• Required action:
Could you return every line of the material that contains the word "computer"?

• Source records:
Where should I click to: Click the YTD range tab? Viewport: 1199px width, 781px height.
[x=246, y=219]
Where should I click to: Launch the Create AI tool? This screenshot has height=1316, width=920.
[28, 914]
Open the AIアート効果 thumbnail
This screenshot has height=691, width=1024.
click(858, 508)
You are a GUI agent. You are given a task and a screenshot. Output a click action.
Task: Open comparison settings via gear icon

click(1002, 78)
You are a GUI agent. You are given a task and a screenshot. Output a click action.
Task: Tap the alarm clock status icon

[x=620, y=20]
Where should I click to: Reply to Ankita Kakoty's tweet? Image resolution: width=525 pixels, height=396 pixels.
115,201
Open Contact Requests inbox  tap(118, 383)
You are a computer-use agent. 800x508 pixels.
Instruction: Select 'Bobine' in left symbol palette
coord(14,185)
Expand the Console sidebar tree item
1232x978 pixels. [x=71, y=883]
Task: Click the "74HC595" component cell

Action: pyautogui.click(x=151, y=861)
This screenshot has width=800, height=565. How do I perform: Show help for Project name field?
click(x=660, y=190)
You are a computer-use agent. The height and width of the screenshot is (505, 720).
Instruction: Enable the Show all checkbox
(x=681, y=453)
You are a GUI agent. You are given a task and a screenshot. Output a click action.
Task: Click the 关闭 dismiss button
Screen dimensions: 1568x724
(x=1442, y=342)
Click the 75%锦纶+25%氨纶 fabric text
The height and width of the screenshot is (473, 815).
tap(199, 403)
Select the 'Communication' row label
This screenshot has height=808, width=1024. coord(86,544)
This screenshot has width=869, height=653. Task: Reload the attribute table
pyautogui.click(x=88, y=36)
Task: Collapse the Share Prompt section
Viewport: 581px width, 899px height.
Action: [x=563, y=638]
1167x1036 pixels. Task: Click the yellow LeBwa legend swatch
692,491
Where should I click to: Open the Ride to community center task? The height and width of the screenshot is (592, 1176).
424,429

• Response to this exercise:
You are a computer-use agent. 800x508 pixels.
You are a computer-use agent. The height and width of the screenshot is (505, 720).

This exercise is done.